Publication update - Mid-infrared laser light propagation in hollow waveguides
11th December 2015
Recently we published a paper in Applied Physics B describing our research into the propagation of mid-infrared laser light through hollow silica waveguides. The laser that we were using is a mid-infrared (7.8 μm) quantum cascade laser that is housed in a research platform based on a Cascade Technologies laser spectroscopy system. Hollow silica waveguides are narrow tubes made of silica which are internally coated with silver to allow infrared light to be guided along them. Their typical inner bore diameters range from about 300 μm to 1 mm and have lengths of up to 5 m. They are typically used for accurate guiding very high powered infrared laser beams, such as from CO2 lasers, for precise cutting applications, e.g. in surgery or in industrial machining. Our interest in them lies in the development of spectroscopic gas cells with very low volume and fast response times.
The paper featured in the Applied Physics B special issue covering the FLAIR 2014 conference. It modelling of the coupling coefficients using the overlap integral and validation of the modelling through the use of a thermal imaging camera to monitor the laser output from the waveguide. The results were quantitatively compared by using Fourier transform techniques to analyse the spatial frequency content of the observed speckle patterns. This was done to determine the most effective launch characteristics for different waveguides using our laser.
The paper is open access and can be freely downloaded -
Quantum cascade laser light propagation through hollow silica waveguides
D Francis, J Hodgkinson, B Livingstone* and R P Tatam
Applied Physics B 119(1), 75-86 (2015) - Open Access
*Cascade Technologies Ltd, Stirling, UK,
IET innovation finalists 2015
18th November 2015
The multi-surface vibrometry system developed by Engineering Photonics at Cranfield University was shortlisted for the IET Innovation Awards 2015 in the category “Measurement in Action”.
A summary description of our entry: “The innovation is a novel optical fibre laser-based instrument that permits non-contact measurement of displacement and vibration with nanometre resolution of multiple semi-transparent surfaces along the line of the laser beam. The instrument is low cost and robust and overcomes limitations of expensive commercial systems.”
For this occasion a group of four from Engineering Photonics (Thomas Kissinger, Tom Charrett, Stephen James and Ralph Tatam) travelled to the venue at the Brewery in London on the 18th of November 2015. Before the actual ceremony took place we were given the chance to present a live demonstration of the system running in the foyer at the Brewery. At times, all four of us were busy answering the questions of the ceremony guests. Unfortunately we did not win the award, nevertheless it was a memorable event and the possibility to exhibit the system running to such a large audience was truly worthwhile.

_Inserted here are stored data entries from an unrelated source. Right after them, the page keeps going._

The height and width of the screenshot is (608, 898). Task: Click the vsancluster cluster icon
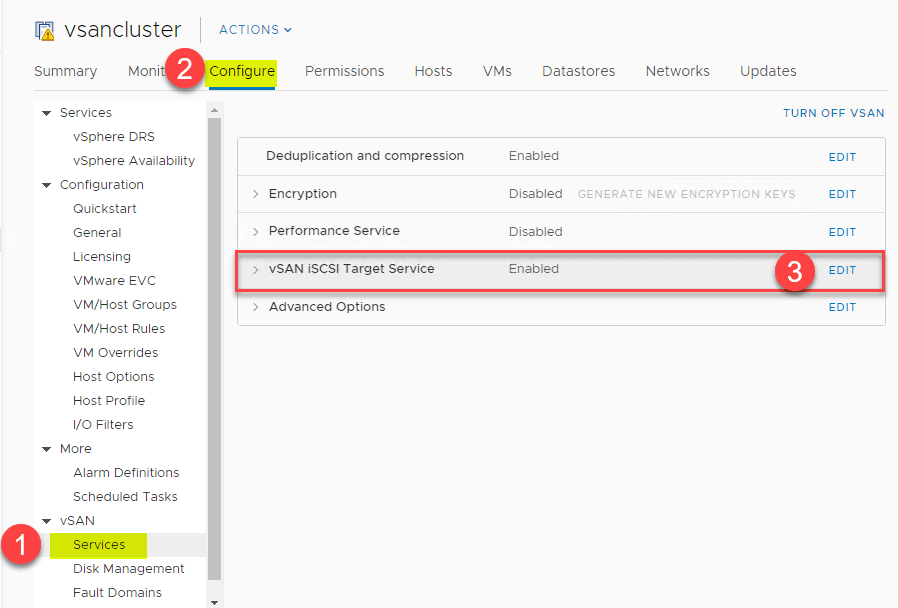coord(45,30)
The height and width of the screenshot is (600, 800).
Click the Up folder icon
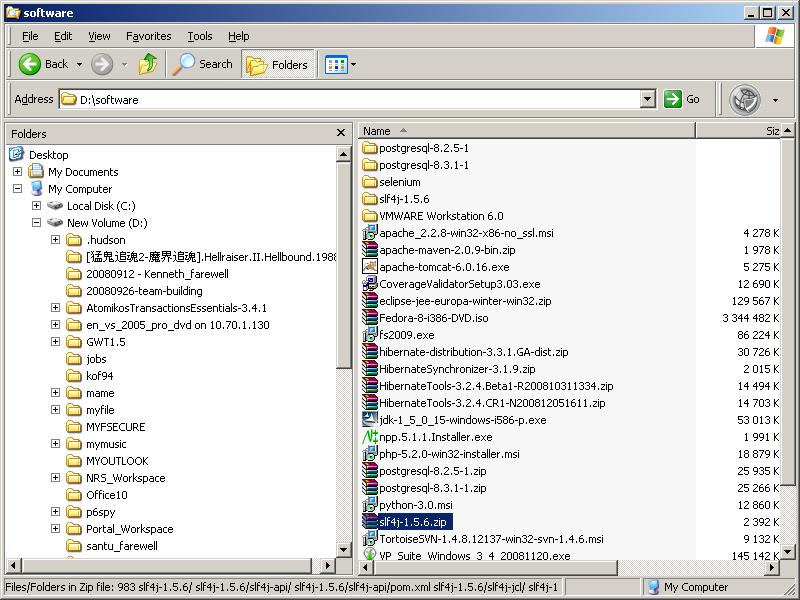(x=148, y=64)
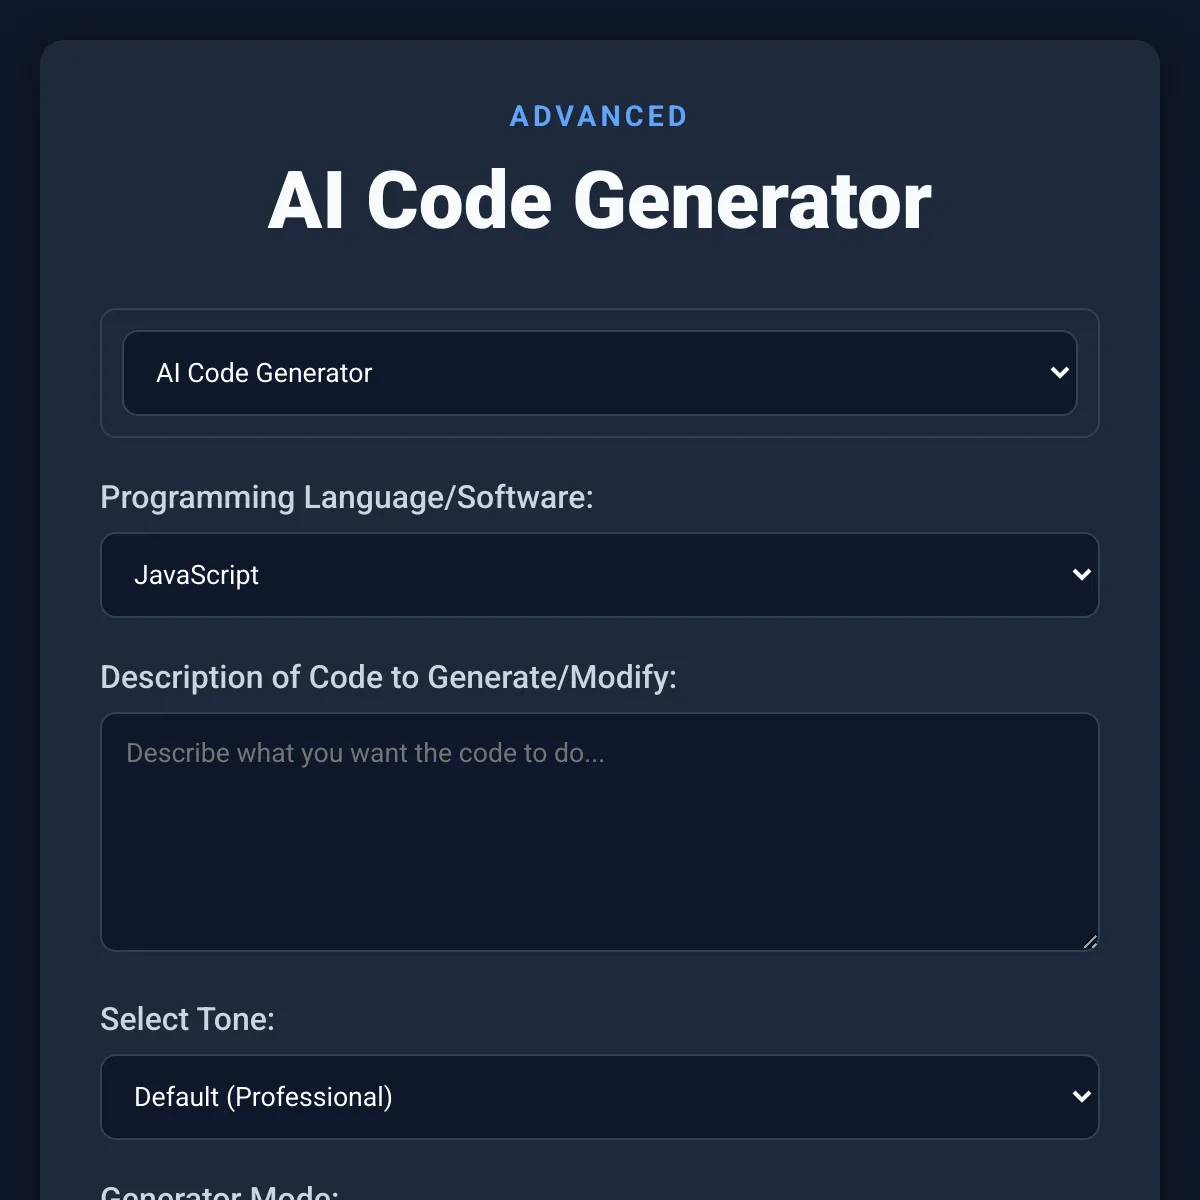Click the chevron icon on the tool selector
The width and height of the screenshot is (1200, 1200).
pyautogui.click(x=1059, y=373)
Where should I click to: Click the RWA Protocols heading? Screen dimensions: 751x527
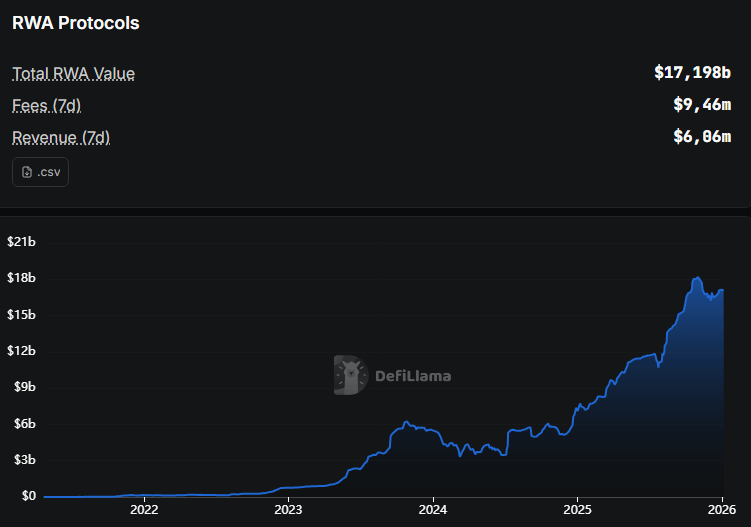pyautogui.click(x=76, y=23)
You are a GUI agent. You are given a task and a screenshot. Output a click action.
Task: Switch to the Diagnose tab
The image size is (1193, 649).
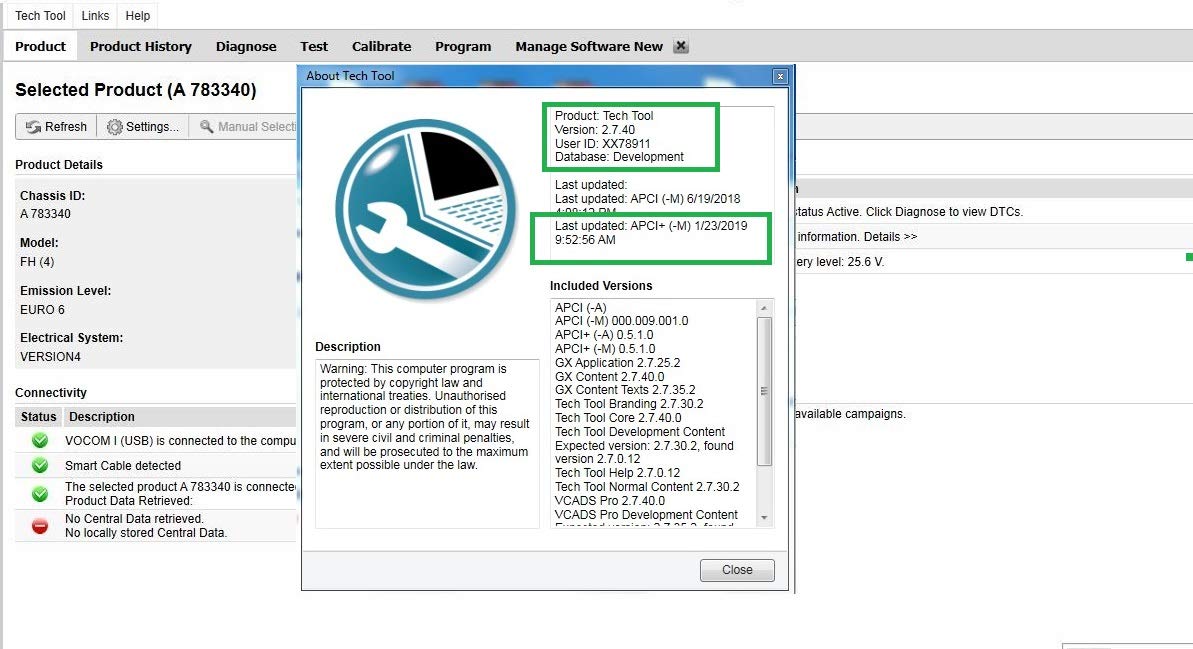[246, 46]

- T. Kissinger “Range-resolved optical interferometric signal processing”, PhD Thesis, Cranfield University (2015).
- T. Kissinger, T. O.H. Charrett, and R. P. Tatam, “Range-resolved interferometric signal processing using sinusoidal optical frequency modulation”, Opt. Express 23(7), 9415-9431 (2015).
- T. Kissinger, T. Charrett, S. W. James, A. Adams, A. Twin, and R. P. Tatam, “Simultaneous laser vibrometry on multiple surfaces with a single beam system using range-resolved interferometry”, SPIE Optical Metrology, Munich, Germany, Proc. SPIE 9525-20, 7pp (2015).
Finalists in OBN awards - 2015
1st October 2015
The DIABLO consortium was recently shortlisted for 'best public-private collaboration' in the Oxford Biotechnology Network (OBN) awards. The DIABLO (detection of infectious agents by laser optics) consortium consists of Cranfield University (Engineering Photonics and the former School of Health), Cascade Technologies, and Bedford Hospital. It was set up to research the use of mid-infrared spectroscopy to diagnose hospital based infections, specifically Clostridium difficile, and was funded by the Technology Strategy Board (now Innovate UK).
Our work involved the discovery of a suite of biomarkers for C-diff (Cranfield Health) and the development of novel gas cells using hollow waveguides that allow highly sensitive spectroscopy of very small volumes of gas (Engineering Photonics). The award ceremony was a black-tie event held at the Ashmolean museum in Oxford and was attended by Ralph, Jane and Dan from Engineering Photonics and Chris Walton from Cranfield Health. The award was won by Isansys and Birmingham Children's Hospital for their groundbreaking development of wireless patient monitoring systems.